> WHAT YOU SHOULD DO
In the reply, give back exactly the lines from the one with "Open the Miryalaguda station link" through the last line of the records, without pictures.

> RECORDED DATA
- Opening Delimiter -
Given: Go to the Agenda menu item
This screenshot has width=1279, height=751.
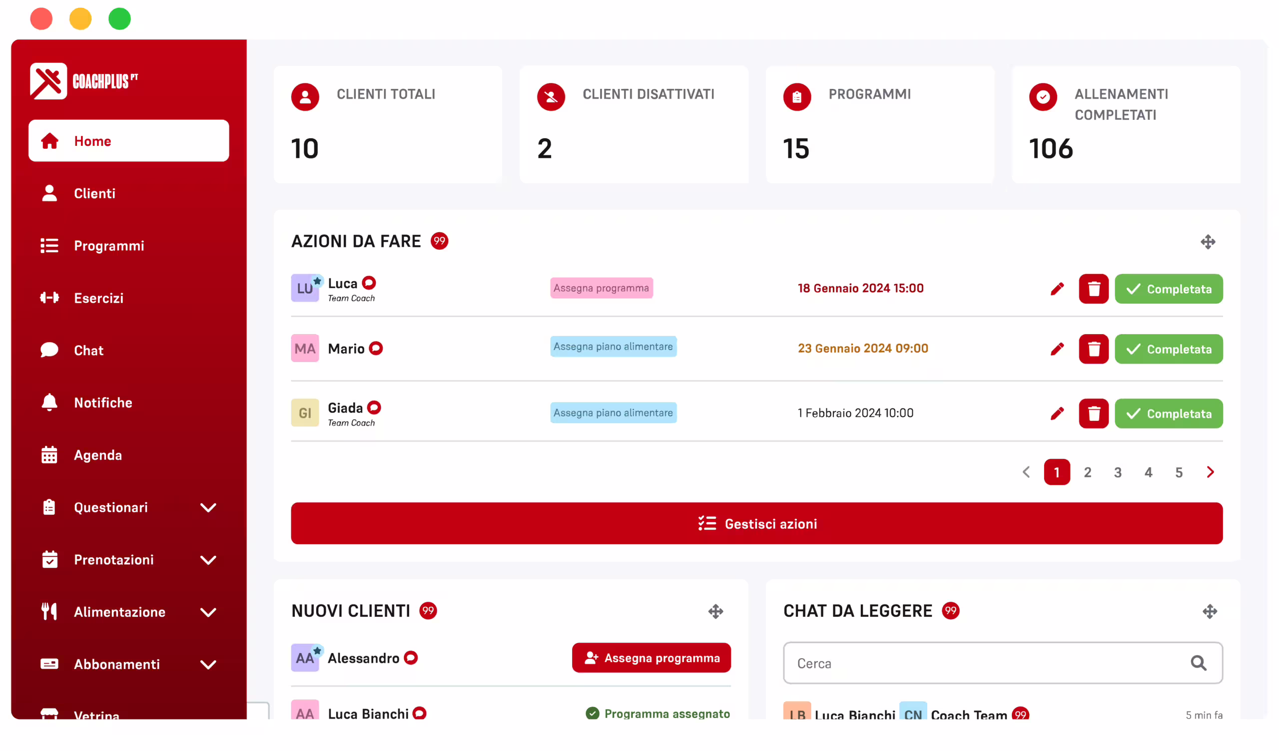Looking at the screenshot, I should [x=97, y=455].

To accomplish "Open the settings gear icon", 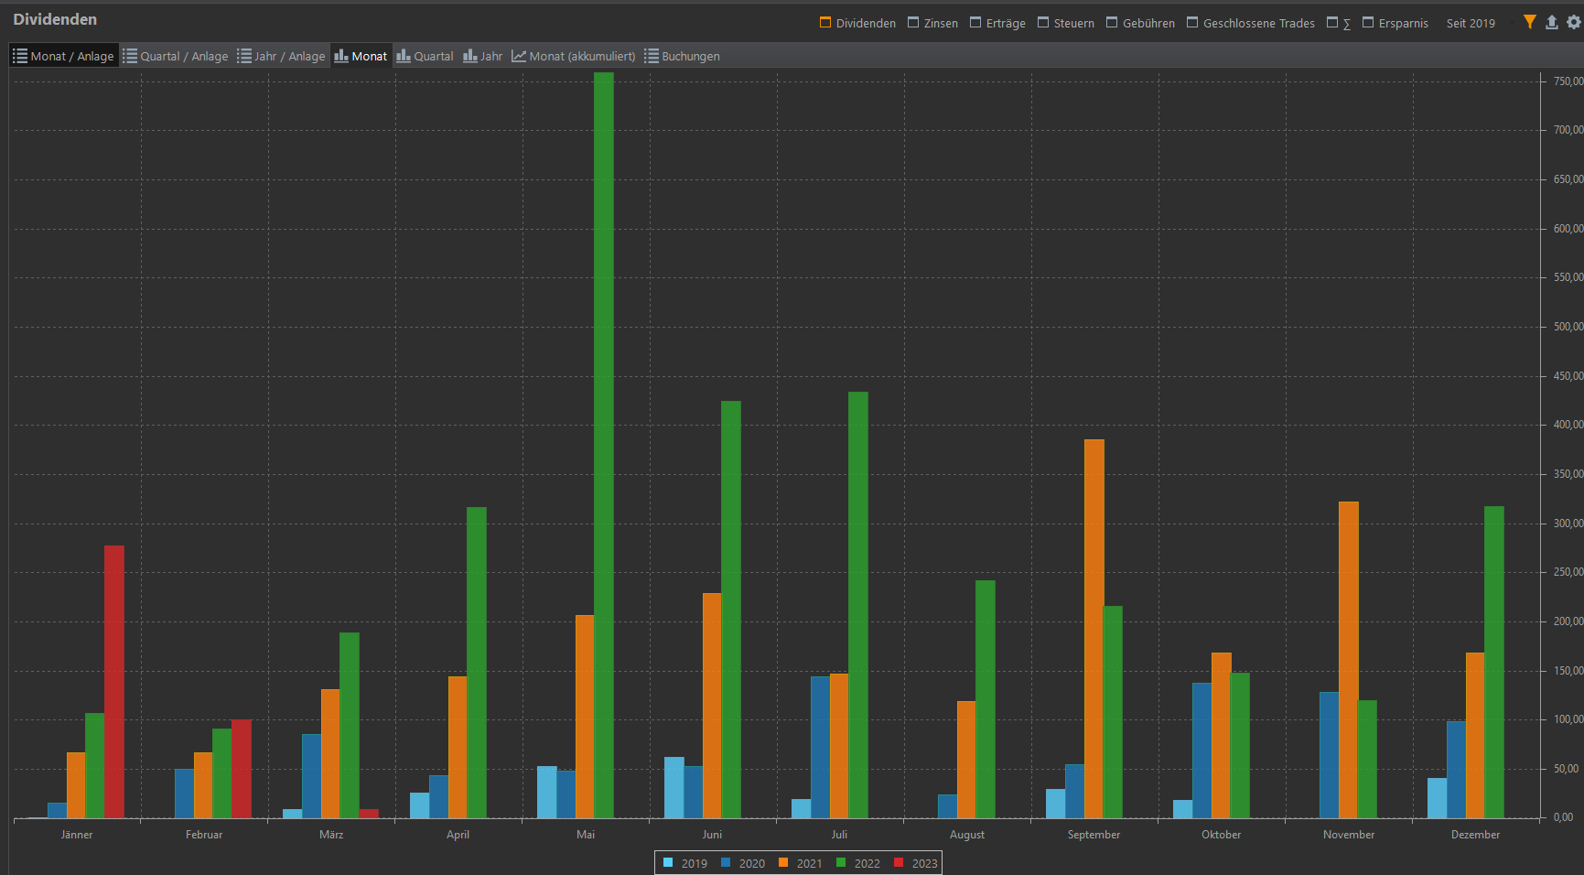I will [x=1573, y=22].
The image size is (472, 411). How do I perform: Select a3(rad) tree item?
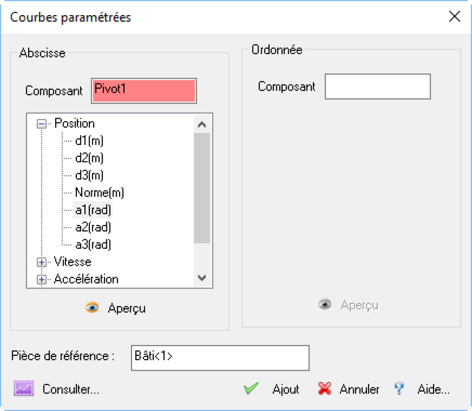(93, 245)
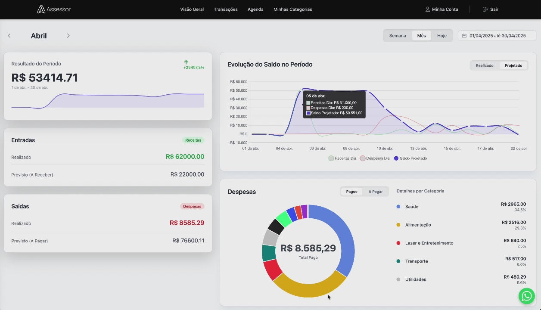Open the WhatsApp chat button
Viewport: 541px width, 310px height.
click(x=526, y=296)
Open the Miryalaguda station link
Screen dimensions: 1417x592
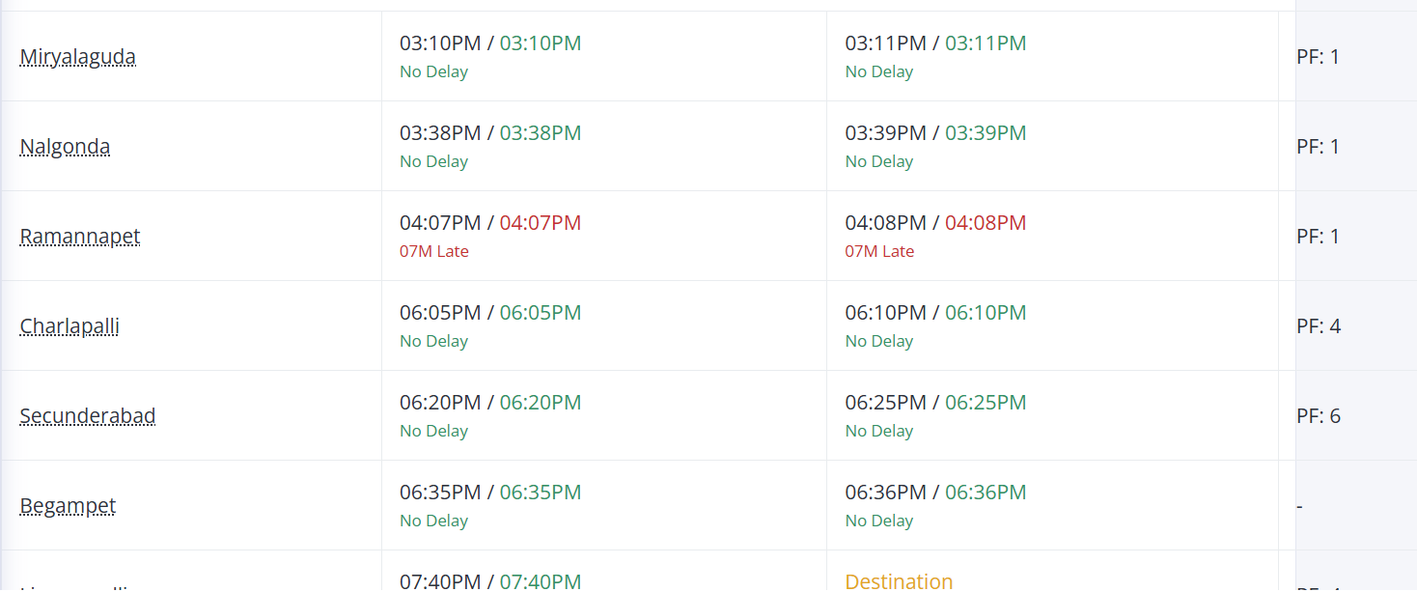tap(77, 57)
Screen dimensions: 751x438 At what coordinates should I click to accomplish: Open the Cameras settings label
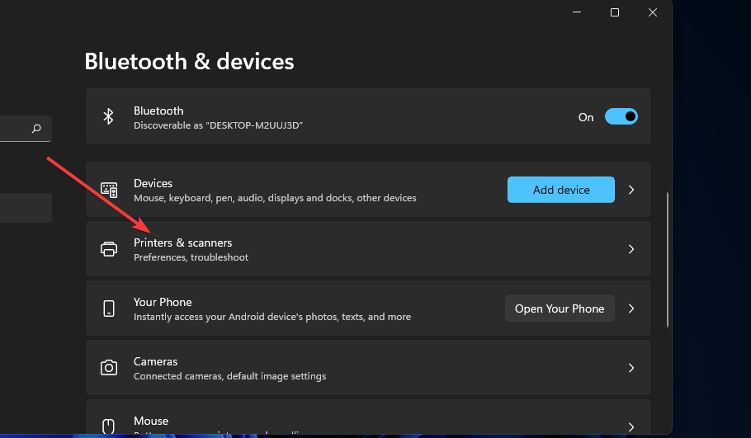click(156, 361)
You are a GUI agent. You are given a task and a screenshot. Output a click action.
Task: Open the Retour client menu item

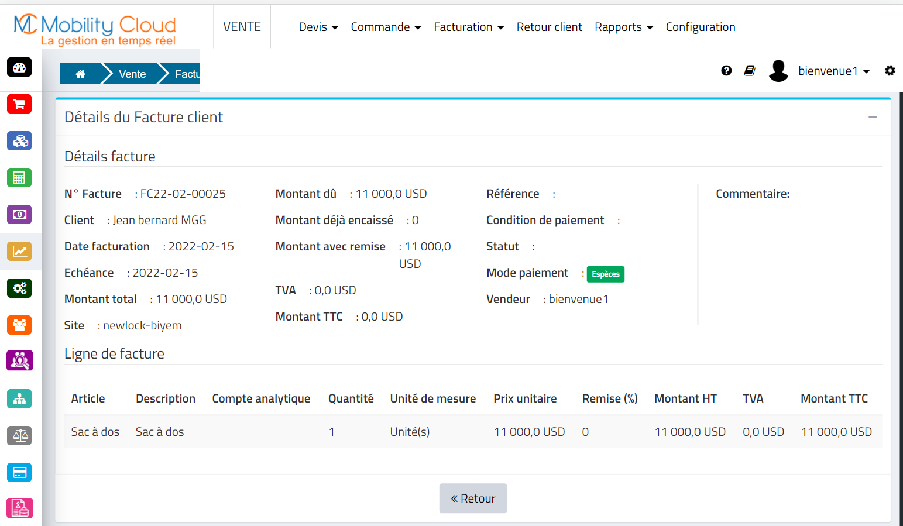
- Closing Delimiter -
> WRITTEN ANSWER
Open the Miryalaguda station link
Screen dimensions: 1417x592
tap(77, 57)
Screen dimensions: 751x438 At what coordinates should I click to accomplish: Open the Cameras settings label
click(156, 361)
You are a GUI agent. You are given a task and a screenshot. Output a click action.
Task: Open the Retour client menu item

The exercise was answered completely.